Report

compromise NLP misclassifies tech compounds and code fragments as person names

48d572ba-4dbb-4862-a3fe-98da96ab6b8d

Using the compromise NLP library's .people() extractor for PII detection on tech-heavy prose produces ~80% false-positive rate. The library returns multi-word strings as "person names" that are actually:

  • Tech compound names: "Claude Code", "Claude Desktop", "Claude Code Ollama", "OpenAI Platform"
  • Punctuation-contaminated extractions: "(Claude Code,", "Claude Code-", "Claude Haiku)"
  • CamelCase code identifiers misread as proper names: "Skip PageRank", "PageRank"
  • Verb-plus-noun fragments: "mark Pattern", "grant row"
  • Code fragments with operators: "len +", "len ="

Single-token allowlists like tech_terms.has(name.toLowerCase()) don't help because compromise returns the multi-token string verbatim, not split into tokens. So "Claude Code" is checked against the allowlist as a single key, doesn't match (only "claude" is in the allowlist), and gets flagged as a person.

In a 621-row prod dataset of engineering knowledge reports, this produced 215 medium-severity findings, of which ~120 were these false positives. Two compounding issues in the NER scanner's filter logic:

  1. Single-token allowlist insufficient: compromise .people().out('array') returns the WHOLE matched phrase ("Claude Code") rather than separate tokens. An allowlist of single tech terms ("claude", "openai", etc.) only matches exact single-word inputs.

  2. No proper-name shape check: compromise is permissive about what counts as a "person" — it labels CamelCase identifiers, lowercase verb phrases, and punctuation-bracketed fragments as people. A proper-name shape check (every token starts with capital, rest lowercase letters/apostrophe/hyphen) catches these.

  3. No code-fragment rejection: NER ran on prose AFTER code-fence stripping, but inline backtick-less code references ("len +", "len =") survived as prose and got matched.
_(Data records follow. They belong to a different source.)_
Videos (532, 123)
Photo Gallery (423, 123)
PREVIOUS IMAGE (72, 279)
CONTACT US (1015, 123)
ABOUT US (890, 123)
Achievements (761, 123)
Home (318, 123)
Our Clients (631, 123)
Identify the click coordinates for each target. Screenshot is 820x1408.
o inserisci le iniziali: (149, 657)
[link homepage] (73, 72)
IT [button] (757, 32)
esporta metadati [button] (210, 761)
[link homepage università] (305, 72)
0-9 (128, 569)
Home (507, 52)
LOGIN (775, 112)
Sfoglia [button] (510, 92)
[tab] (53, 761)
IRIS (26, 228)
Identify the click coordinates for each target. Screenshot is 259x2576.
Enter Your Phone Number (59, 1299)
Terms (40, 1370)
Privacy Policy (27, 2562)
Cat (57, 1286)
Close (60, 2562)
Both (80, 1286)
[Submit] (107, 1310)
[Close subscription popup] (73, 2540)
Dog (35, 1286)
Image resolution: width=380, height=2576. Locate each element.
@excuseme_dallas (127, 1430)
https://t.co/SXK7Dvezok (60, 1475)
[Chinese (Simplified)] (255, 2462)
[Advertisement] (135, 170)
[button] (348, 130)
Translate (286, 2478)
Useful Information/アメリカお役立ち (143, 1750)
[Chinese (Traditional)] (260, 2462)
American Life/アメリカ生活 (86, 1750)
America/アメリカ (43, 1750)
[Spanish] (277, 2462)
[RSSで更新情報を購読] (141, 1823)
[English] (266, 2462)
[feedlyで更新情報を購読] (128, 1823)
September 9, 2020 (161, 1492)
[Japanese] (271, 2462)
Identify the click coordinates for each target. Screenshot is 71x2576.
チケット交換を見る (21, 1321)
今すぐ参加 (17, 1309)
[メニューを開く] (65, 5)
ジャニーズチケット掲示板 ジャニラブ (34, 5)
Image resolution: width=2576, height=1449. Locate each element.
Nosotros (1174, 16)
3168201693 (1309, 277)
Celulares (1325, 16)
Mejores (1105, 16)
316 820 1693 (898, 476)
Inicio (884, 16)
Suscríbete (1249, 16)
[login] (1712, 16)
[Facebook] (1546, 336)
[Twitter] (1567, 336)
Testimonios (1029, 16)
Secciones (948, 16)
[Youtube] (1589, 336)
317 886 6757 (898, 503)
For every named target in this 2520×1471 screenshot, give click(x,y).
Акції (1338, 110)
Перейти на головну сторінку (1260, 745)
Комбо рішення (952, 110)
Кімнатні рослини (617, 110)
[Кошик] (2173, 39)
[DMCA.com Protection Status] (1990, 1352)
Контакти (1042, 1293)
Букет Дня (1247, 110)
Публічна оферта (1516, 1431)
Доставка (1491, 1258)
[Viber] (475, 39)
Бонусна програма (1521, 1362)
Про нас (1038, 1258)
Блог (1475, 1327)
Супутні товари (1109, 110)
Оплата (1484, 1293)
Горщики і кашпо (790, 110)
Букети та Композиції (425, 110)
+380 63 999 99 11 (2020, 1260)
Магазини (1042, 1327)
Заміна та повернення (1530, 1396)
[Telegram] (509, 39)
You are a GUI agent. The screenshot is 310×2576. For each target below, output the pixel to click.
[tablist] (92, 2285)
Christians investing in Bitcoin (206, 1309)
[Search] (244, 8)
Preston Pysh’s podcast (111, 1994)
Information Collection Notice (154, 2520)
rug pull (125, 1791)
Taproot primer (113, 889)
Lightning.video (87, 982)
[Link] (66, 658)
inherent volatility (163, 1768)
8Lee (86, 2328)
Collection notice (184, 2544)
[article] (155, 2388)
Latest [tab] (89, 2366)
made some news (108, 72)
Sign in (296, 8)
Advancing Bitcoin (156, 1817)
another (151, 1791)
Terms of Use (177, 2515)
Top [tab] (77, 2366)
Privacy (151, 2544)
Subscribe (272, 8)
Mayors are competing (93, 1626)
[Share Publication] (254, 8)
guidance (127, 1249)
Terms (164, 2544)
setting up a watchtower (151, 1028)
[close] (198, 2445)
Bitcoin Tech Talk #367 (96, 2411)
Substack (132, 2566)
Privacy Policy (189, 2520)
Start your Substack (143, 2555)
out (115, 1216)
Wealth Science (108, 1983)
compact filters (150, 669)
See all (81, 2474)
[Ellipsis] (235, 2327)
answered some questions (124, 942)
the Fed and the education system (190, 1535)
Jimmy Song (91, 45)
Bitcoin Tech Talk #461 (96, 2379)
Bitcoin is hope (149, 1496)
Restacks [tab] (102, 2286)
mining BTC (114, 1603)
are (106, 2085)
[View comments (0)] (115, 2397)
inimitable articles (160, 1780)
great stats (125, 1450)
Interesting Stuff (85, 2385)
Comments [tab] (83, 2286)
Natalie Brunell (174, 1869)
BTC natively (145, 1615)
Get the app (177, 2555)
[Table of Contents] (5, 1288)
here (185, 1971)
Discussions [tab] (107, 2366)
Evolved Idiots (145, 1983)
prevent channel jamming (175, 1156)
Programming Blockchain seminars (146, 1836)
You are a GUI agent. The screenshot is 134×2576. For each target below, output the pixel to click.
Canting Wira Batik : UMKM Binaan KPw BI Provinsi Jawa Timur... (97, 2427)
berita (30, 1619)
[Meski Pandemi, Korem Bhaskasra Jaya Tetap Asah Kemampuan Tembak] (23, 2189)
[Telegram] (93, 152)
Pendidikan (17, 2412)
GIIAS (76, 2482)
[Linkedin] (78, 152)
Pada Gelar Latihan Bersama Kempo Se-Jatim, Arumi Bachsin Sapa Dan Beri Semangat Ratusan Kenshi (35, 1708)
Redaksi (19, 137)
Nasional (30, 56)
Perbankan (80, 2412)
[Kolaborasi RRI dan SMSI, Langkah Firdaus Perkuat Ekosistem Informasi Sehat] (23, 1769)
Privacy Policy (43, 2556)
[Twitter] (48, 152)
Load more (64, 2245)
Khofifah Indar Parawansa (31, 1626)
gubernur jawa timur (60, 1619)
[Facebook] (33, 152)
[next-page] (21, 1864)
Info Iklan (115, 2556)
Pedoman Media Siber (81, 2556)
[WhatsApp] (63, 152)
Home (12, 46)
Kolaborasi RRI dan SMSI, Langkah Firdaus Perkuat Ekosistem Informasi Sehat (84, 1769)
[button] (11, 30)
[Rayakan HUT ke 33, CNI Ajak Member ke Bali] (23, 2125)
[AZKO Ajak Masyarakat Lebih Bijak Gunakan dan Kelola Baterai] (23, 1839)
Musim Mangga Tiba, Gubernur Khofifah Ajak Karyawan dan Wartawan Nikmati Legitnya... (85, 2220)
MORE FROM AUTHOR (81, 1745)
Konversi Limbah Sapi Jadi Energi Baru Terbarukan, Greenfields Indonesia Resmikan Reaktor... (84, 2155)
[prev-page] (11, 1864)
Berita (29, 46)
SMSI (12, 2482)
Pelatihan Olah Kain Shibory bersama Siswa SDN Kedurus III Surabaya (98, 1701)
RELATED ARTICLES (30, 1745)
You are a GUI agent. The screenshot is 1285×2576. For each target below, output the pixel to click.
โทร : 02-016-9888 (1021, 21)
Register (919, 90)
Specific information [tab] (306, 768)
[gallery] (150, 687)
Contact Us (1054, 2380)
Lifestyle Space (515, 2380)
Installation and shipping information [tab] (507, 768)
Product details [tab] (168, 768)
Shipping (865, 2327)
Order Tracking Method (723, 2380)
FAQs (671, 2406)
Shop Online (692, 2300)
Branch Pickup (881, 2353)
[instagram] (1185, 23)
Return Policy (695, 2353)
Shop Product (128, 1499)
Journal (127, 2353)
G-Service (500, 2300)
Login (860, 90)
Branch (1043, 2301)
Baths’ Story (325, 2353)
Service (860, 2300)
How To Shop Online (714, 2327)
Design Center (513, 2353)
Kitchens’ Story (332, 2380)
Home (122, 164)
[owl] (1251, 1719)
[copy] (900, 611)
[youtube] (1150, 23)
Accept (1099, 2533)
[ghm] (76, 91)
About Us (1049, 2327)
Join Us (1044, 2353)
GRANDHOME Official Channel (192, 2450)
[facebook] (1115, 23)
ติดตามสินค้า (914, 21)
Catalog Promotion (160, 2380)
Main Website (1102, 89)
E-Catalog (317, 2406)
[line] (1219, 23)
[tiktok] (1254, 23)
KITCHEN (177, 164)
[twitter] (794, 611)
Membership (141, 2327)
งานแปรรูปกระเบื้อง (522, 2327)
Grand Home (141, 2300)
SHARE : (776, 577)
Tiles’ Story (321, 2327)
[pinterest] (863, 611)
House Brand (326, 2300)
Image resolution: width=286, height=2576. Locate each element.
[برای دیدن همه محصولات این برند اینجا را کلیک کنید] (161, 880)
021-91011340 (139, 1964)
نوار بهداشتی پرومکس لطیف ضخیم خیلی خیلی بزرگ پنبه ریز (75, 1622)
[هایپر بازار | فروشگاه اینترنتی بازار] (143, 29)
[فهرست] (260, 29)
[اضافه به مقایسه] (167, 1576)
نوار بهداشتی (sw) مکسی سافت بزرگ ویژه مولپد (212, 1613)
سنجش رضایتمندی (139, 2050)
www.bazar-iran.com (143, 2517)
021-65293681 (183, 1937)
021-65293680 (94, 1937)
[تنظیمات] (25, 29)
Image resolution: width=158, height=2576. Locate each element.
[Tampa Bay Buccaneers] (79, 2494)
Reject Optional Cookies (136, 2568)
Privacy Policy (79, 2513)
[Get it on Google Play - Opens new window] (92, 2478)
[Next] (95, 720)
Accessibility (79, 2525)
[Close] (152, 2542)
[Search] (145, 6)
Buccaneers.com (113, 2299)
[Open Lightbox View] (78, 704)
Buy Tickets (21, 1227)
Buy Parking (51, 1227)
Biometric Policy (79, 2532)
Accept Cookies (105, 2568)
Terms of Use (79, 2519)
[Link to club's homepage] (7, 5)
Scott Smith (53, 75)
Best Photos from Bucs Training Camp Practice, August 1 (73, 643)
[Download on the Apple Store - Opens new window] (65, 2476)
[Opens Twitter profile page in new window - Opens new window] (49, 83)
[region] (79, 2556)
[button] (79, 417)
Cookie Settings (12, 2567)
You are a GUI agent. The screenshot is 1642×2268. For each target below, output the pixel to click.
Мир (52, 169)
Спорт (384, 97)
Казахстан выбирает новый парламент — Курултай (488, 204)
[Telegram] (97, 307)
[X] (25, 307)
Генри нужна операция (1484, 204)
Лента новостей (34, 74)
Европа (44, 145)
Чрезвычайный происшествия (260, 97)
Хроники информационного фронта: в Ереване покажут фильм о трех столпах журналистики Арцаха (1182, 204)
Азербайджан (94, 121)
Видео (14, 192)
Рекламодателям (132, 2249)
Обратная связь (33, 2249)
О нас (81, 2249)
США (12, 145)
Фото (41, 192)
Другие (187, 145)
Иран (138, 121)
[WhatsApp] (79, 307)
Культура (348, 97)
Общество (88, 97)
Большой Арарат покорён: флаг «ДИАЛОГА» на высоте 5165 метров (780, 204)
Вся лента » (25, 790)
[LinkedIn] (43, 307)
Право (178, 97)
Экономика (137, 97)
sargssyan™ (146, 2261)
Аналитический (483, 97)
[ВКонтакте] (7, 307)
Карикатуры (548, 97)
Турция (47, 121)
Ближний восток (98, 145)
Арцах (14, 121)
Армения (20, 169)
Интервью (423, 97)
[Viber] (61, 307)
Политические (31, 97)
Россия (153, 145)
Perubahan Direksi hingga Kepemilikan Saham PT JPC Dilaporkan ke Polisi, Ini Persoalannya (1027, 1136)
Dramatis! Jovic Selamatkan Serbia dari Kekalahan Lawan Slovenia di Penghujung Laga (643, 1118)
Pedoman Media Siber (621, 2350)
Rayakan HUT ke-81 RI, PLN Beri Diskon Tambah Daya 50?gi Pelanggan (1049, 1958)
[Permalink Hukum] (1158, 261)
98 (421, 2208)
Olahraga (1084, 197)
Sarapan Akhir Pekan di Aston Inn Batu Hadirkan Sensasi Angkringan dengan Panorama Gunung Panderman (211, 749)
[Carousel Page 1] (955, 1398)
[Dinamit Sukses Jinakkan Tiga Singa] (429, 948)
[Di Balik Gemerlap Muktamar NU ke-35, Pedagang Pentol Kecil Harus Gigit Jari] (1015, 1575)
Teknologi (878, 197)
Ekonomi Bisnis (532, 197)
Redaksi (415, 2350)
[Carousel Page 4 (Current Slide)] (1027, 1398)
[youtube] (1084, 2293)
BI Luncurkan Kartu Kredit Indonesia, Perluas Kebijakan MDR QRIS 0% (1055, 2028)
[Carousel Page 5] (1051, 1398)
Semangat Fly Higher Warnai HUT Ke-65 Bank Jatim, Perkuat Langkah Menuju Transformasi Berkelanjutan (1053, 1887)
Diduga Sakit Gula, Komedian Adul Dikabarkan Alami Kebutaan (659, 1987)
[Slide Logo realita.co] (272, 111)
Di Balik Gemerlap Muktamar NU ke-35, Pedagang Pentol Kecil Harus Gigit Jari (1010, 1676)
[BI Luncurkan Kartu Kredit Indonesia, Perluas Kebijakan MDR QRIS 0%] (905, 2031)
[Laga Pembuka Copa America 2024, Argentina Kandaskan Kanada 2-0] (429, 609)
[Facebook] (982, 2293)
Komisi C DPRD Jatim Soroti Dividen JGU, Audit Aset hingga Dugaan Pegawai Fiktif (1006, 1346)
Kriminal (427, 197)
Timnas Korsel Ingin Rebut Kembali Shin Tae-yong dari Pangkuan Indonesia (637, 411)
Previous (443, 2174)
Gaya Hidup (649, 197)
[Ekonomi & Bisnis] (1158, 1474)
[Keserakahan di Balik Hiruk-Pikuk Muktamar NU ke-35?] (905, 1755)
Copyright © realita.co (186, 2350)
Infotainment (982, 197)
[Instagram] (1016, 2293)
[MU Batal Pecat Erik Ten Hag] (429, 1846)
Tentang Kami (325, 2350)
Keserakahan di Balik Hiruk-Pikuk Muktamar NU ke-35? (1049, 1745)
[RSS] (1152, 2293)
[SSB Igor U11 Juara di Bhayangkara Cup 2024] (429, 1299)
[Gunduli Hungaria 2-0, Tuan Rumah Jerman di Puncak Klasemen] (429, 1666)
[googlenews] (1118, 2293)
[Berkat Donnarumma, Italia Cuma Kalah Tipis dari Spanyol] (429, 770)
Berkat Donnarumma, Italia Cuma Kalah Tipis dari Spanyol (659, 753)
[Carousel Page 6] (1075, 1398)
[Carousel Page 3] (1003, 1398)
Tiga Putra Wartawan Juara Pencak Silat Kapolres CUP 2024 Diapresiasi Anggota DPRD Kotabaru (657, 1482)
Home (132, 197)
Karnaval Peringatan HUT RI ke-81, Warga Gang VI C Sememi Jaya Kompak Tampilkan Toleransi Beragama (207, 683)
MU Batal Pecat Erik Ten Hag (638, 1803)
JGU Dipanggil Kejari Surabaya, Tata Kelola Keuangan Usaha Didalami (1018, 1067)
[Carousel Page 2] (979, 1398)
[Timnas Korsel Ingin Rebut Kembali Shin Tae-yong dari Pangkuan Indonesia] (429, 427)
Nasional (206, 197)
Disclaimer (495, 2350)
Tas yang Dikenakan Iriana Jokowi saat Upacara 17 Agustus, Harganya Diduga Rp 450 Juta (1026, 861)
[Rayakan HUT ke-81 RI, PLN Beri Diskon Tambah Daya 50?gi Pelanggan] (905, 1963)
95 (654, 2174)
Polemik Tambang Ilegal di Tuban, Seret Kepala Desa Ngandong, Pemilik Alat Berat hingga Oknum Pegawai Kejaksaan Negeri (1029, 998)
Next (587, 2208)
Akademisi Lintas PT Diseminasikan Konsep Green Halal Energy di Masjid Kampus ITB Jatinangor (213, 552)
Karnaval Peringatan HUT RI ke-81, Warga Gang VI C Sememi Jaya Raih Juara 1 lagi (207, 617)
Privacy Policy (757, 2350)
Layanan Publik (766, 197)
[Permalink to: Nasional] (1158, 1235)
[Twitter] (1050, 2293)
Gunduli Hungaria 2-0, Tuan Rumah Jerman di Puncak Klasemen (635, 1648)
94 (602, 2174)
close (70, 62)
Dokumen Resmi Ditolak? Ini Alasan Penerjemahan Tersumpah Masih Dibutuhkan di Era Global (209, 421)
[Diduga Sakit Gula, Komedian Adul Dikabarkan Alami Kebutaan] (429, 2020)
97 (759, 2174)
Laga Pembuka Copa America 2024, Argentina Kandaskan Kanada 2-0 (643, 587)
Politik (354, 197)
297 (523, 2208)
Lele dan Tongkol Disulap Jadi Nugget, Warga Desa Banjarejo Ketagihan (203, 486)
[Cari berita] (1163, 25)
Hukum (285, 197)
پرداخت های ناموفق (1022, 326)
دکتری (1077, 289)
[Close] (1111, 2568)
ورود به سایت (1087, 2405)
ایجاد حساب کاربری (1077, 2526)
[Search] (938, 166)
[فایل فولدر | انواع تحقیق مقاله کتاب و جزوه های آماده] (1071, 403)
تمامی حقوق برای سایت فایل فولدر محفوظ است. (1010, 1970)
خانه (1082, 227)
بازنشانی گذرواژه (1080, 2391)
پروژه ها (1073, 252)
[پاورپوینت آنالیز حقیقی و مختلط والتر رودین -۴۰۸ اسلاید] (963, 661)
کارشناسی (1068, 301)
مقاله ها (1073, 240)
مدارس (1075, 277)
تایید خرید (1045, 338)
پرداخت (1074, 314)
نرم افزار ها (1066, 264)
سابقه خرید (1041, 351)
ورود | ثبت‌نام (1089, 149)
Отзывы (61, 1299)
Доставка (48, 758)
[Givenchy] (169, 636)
Three layered filters, applied to every NER candidate (people, organizations, places):

function stripWrappingPunct(name: string): string {
  return name.trim().replace(/^[^A-Za-z]+/, '').replace(/[^A-Za-z']+$/, '')
}

// (1) Multi-token tech-term check — any token in allowlist marks
// the whole phrase as a tech compound.
function isTechTerm(name: string): boolean {
  const cleaned = stripWrappingPunct(name).toLowerCase()
  if (TECH_TERM_ALLOWLIST.has(cleaned)) return true
  const tokens = cleaned.split(/[\s\-]+/).filter(Boolean)
  return tokens.length > 1 && tokens.some((t) => TECH_TERM_ALLOWLIST.has(t))
}

// (2) Code-fragment rejection — programming punctuation or digits.
function looksLikeCodeOrFragment(name: string): boolean {
  const t = name.trim()
  if (/[=+(){}[\]<>;:|*&^%$#@!?\\\/`~"]/.test(t)) return true
  if (/\d/.test(t)) return true
  return false
}

// (3) Proper-name shape — Latin name tokens only.
function looksLikeProperName(name: string): boolean {
  const cleaned = stripWrappingPunct(name)
  if (cleaned.length < 2) return false
  const TOKEN = /^[A-Z](?:[a-z']*)(?:-[A-Z]?[a-z']+)?$/
  return cleaned.split(/\s+/).every((t) => TOKEN.test(t))
}

// In scanNer():
for (const name of dedupe(people)) {
  if (isTechTerm(name)) continue
  if (looksLikeCodeOrFragment(name)) continue
  if (!looksLikeProperName(name)) continue
  // ... emit finding ...
}

Real names ("John Smith", "Maria Garcia", "Mary-Anne Lopez") still flag. Tech compounds ("OpenAI Platform", "Google Cloud") and code fragments ("len +", "mark Pattern") no longer flag.